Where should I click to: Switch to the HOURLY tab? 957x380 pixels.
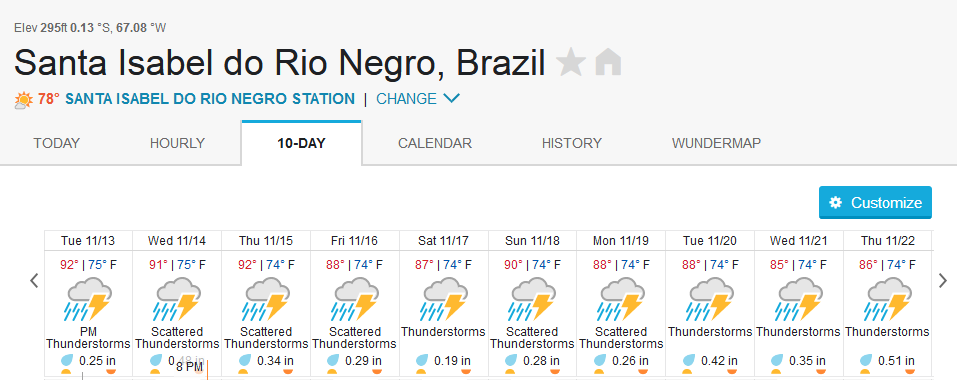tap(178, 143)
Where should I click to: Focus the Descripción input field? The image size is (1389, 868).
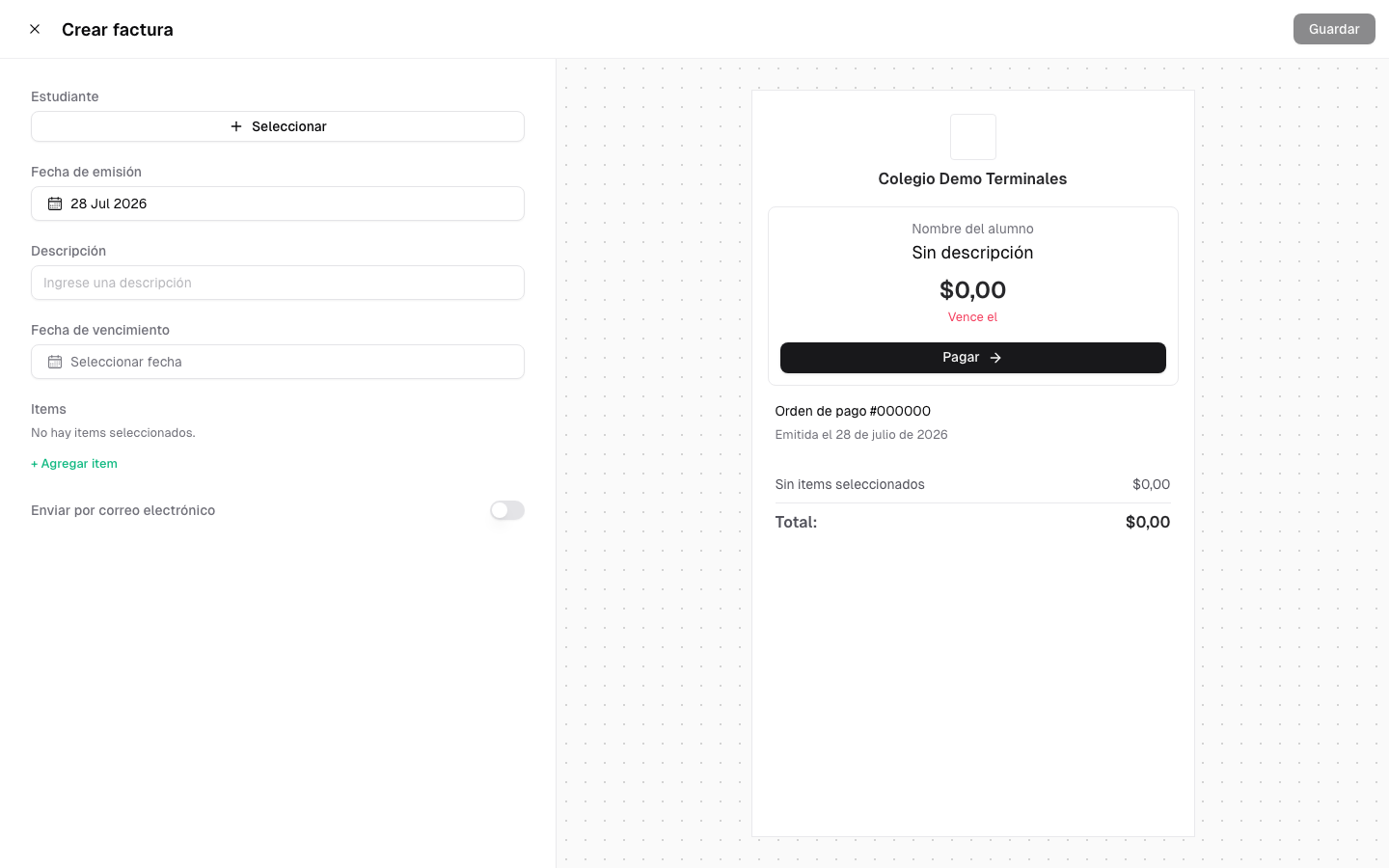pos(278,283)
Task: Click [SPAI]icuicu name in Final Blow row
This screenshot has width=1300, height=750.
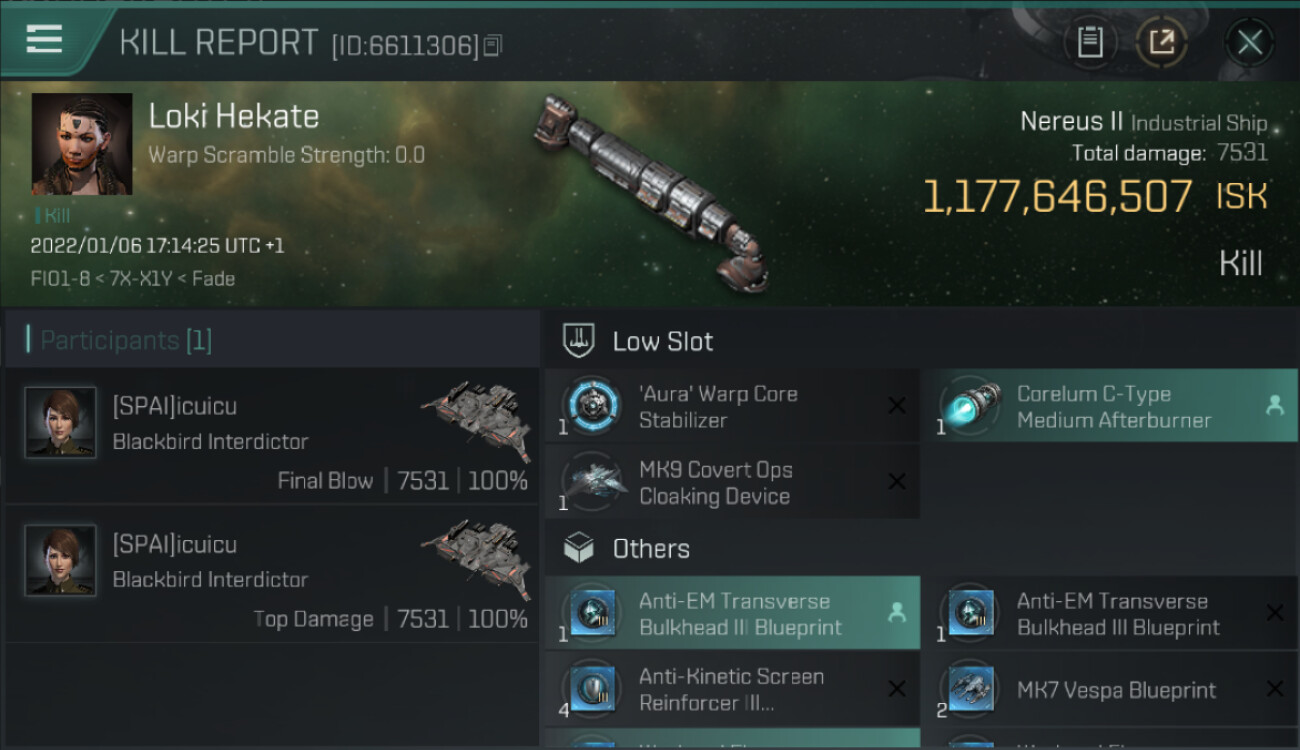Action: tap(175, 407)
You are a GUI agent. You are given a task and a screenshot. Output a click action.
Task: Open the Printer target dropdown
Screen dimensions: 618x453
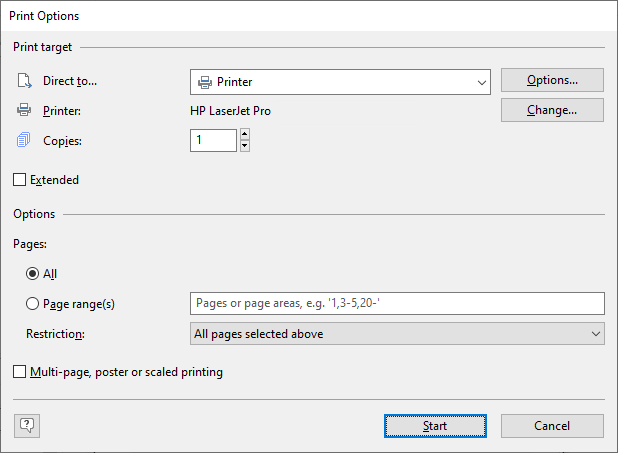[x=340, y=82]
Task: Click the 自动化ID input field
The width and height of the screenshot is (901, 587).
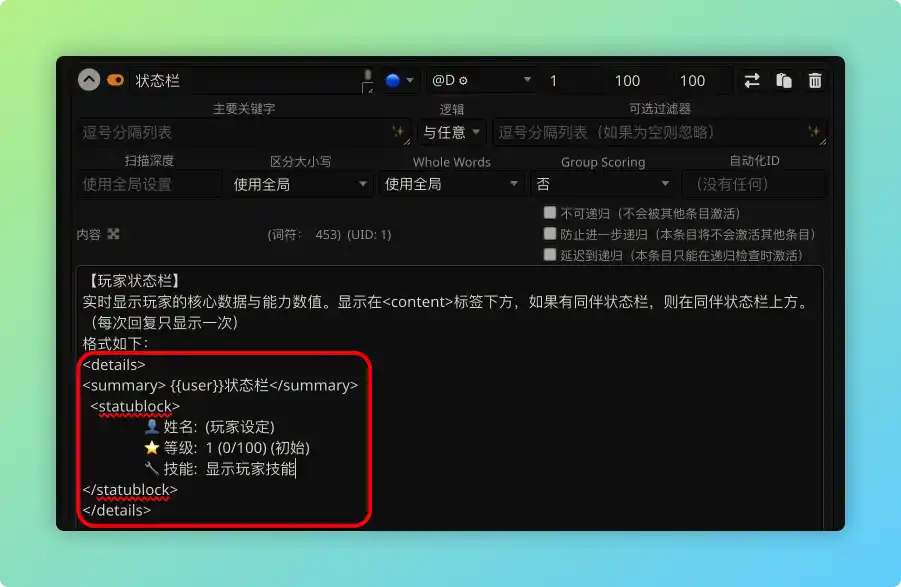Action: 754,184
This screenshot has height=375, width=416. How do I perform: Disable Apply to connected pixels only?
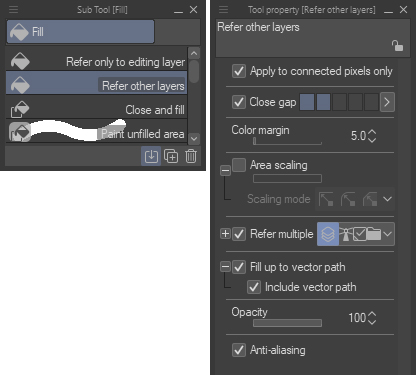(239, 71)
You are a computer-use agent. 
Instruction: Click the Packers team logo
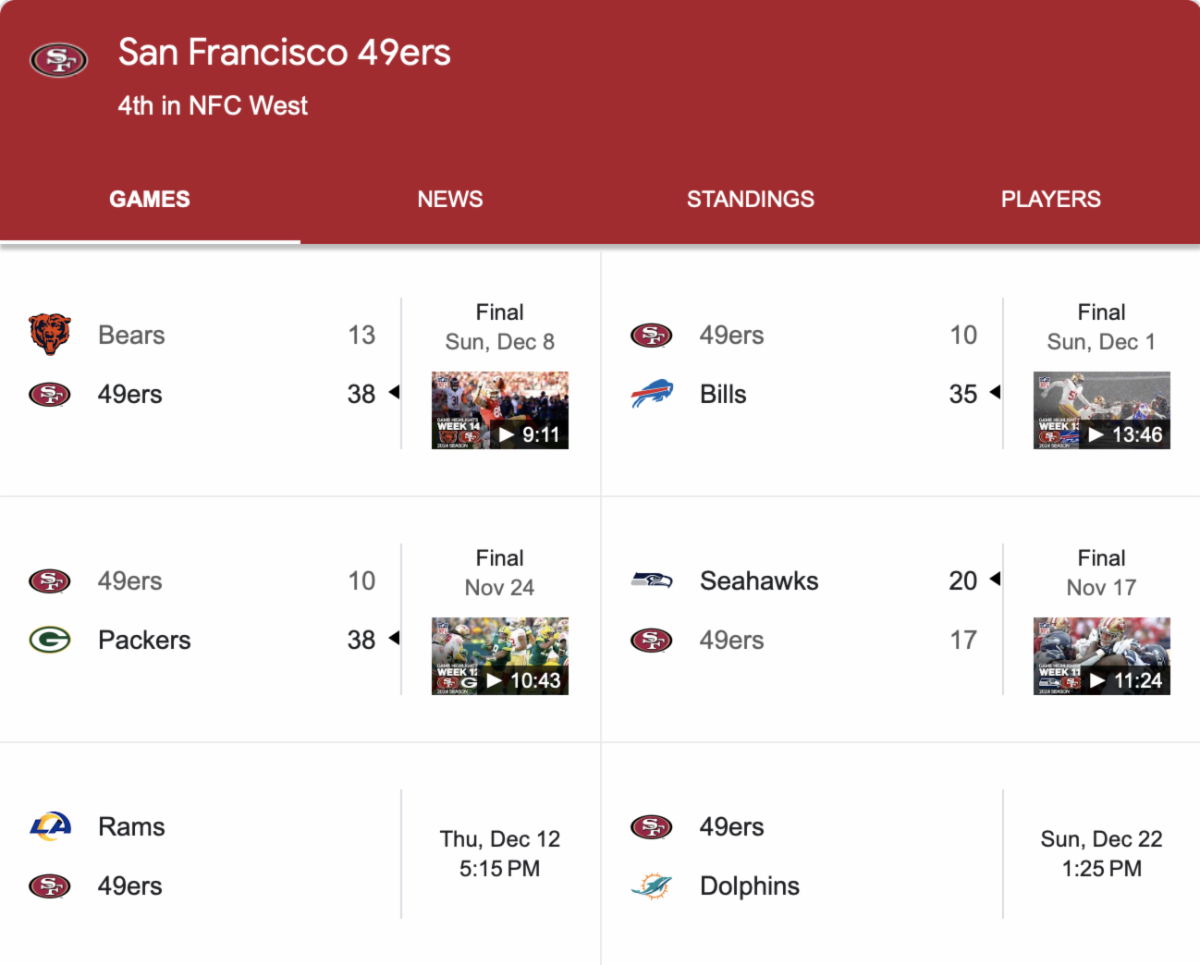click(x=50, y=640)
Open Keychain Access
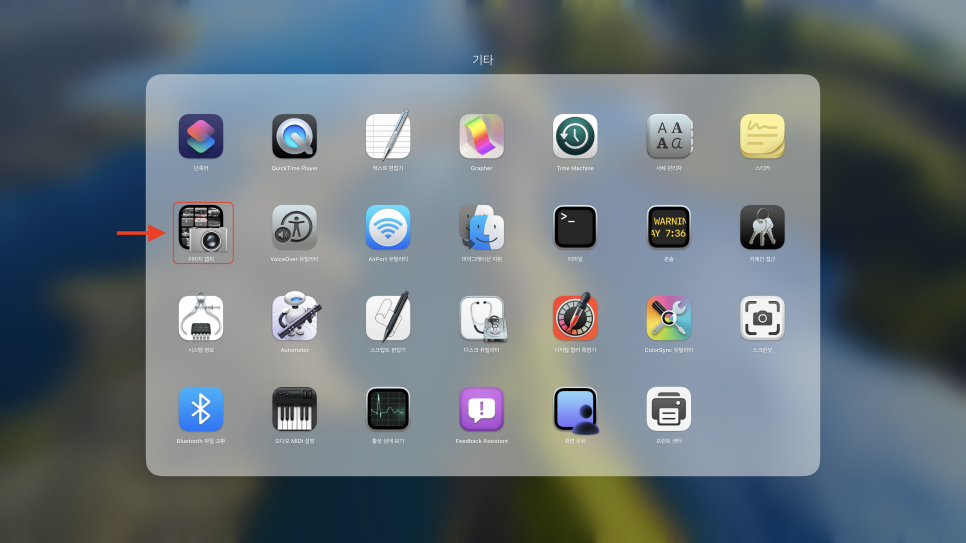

=-=-=-=-=

Problem description: From the entries, report each line that includes the word "agent".

Exercise solution:
You are a GUI agent. You are given a task and a screenshot. Output a click action.
You are a computer-use agent. 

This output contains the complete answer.